◆ **Исходный текст**:
К.А. По поводу необходимости существования в качестве предпосылки «всеобщей» революции единого государства с его институтами, можно привести, как исключение из правила, пример Китая. Та революция, о которой писал в своей статье 1939 года «Китайская революция и Коммунистическая партия Китая» Мао-цзедун, была растянутой во времени, началась в условиях фактического распада государства, продолжалась в годы частичной оккупации страны японцами и после капитуляции Японии во второй мировой войне закончилась гражданской войной не между центральной властью и ее противником, а между КПК и Гоминьданом за еще незанятую позицию государственной власти.

Кроме того вряд ли можно считать предпосылкой, например, «всеобщих» греческой или болгарской национально-освободительных революций существование единого государства в виде Османской империи, поскольку эти революции с одной стороны были всеобщими для большого региона, для страны, с другой – охватывали только очень малую часть государства.    

 

Historically speaking, these European state forms originated in feudal monarchies. These proto-national institutionalizations of the secular sword, like the parallel organization of the spiritual sword into a clergy-laity ecclesiology, were strictly hierarchical bodies; in fact, the two hierarchies meshed in the system of the three orders or estates: those who pray, those who fight, those who work.

Formed between 1100 and 1300, these feudal monarchies were slowly centralized to where by the sixteenth century they became what historians later called “absolute” monarchies, and which after 1789 everyone called anciens régimes. The feudal origin of these state forms is of paramount importance because feudal relationships everywhere mean a division of power, which would later form the basis for the separation of powers and the checks and balances of modern constitutionalism.

◆ **Условие задачи A**: Переведите на русский язык предложение из исходного текста: "Historically speaking, these European state forms originated in feudal monarchies."
◆ **Условие задачи B**: Выведите без изменений отрывок исходного текста от слов «Formed between 1100» до слов «of modern constitutionalism.».
Опирайтесь только на исходный текст.

◆ **Выдержки из строк**:
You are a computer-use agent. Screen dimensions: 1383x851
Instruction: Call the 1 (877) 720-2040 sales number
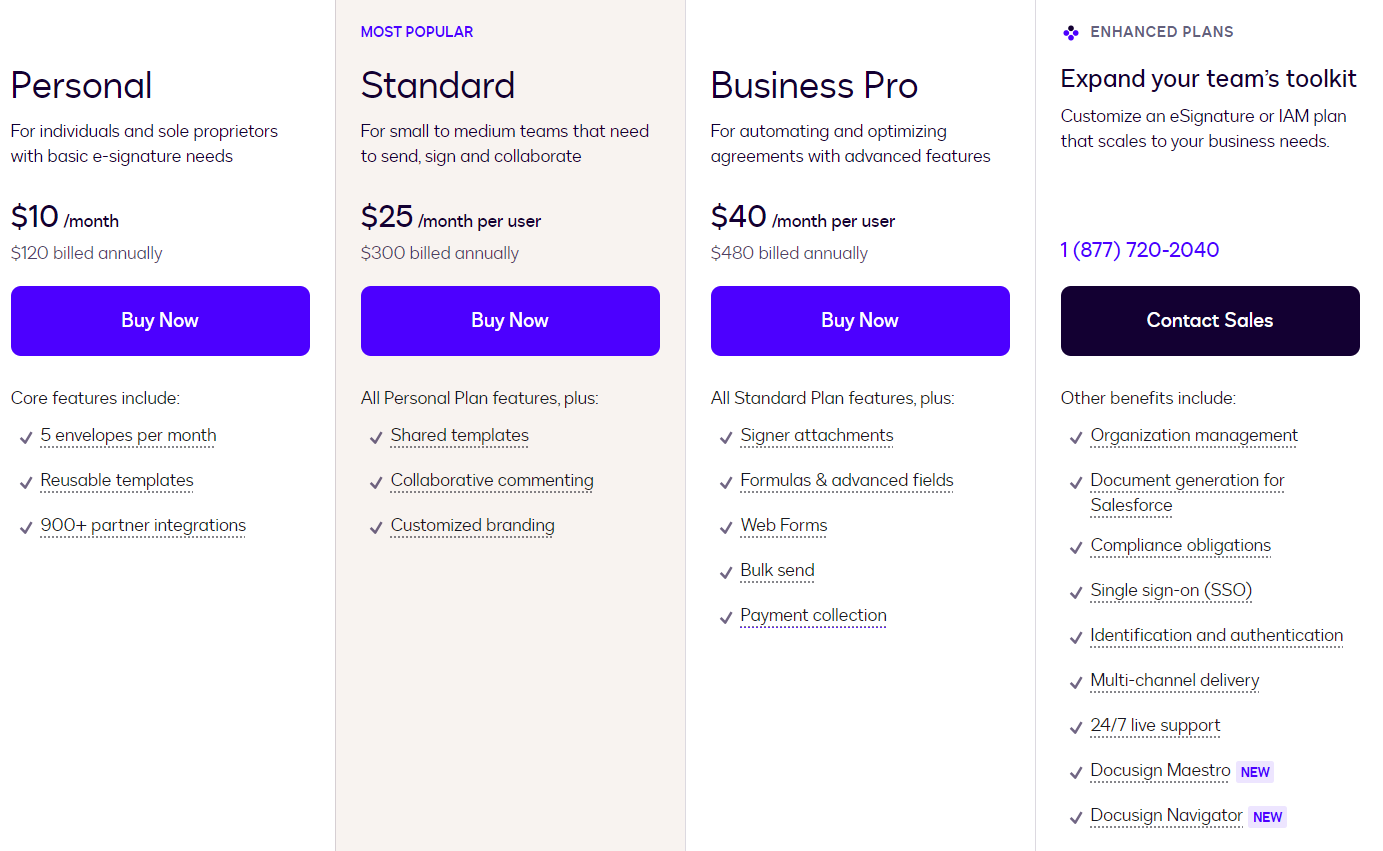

==

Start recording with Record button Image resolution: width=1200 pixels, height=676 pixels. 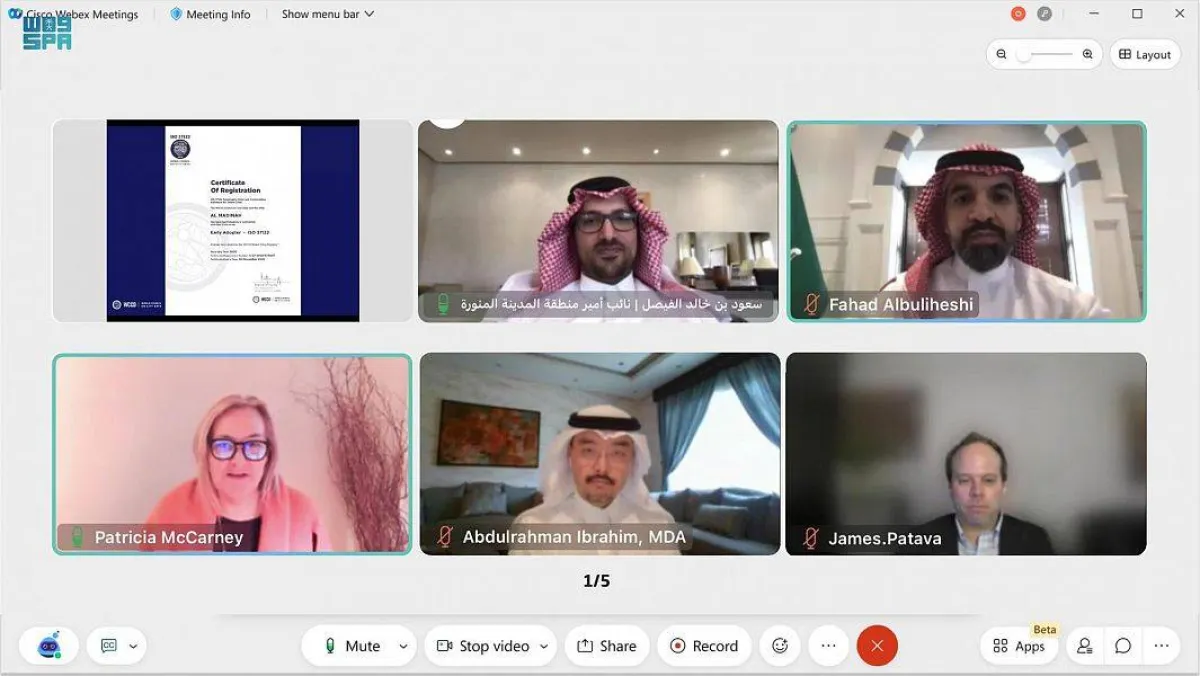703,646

---

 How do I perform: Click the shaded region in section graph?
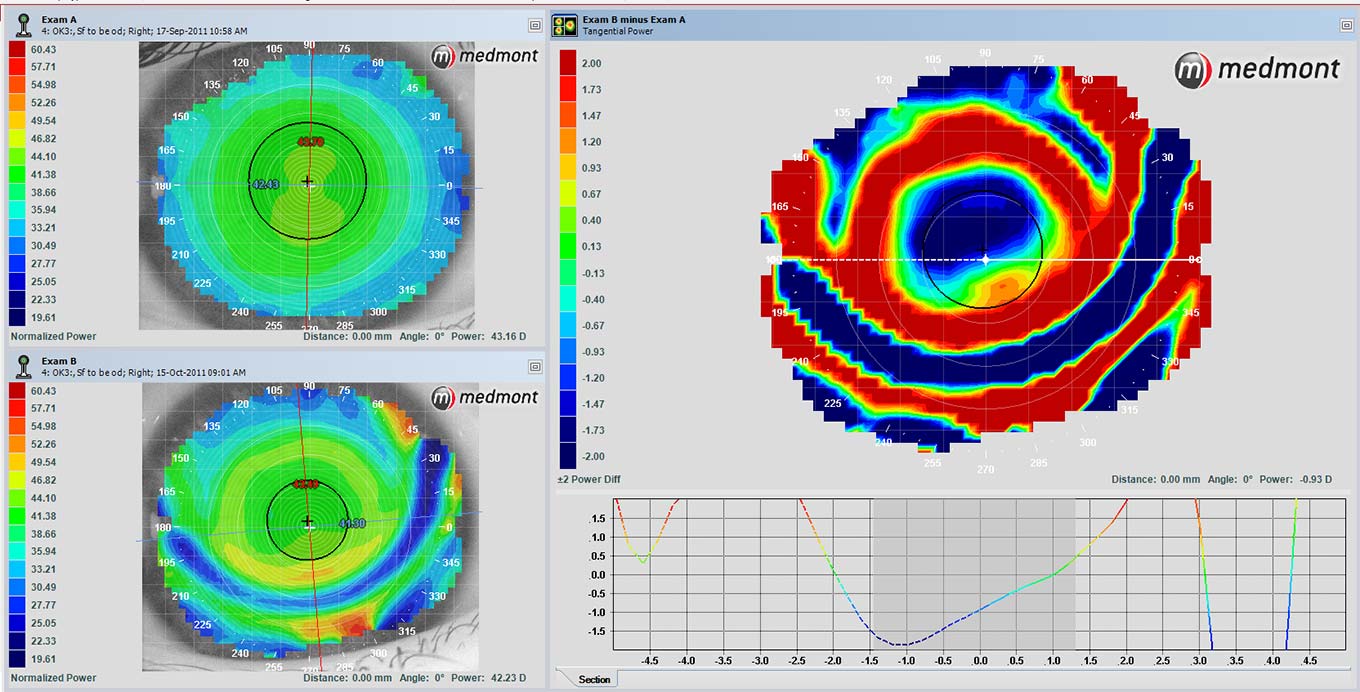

◆ **Ответ к заданию A**: Исторически эти европейские государственные формы берут начало в феодальных монархиях.

◆ **Ответ к заданию B**:
Formed between 1100 and 1300, these feudal monarchies were slowly centralized to where by the sixteenth century they became what historians later called “absolute” monarchies, and which after 1789 everyone called anciens régimes. The feudal origin of these state forms is of paramount importance because feudal relationships everywhere mean a division of power, which would later form the basis for the separation of powers and the checks and balances of modern constitutionalism.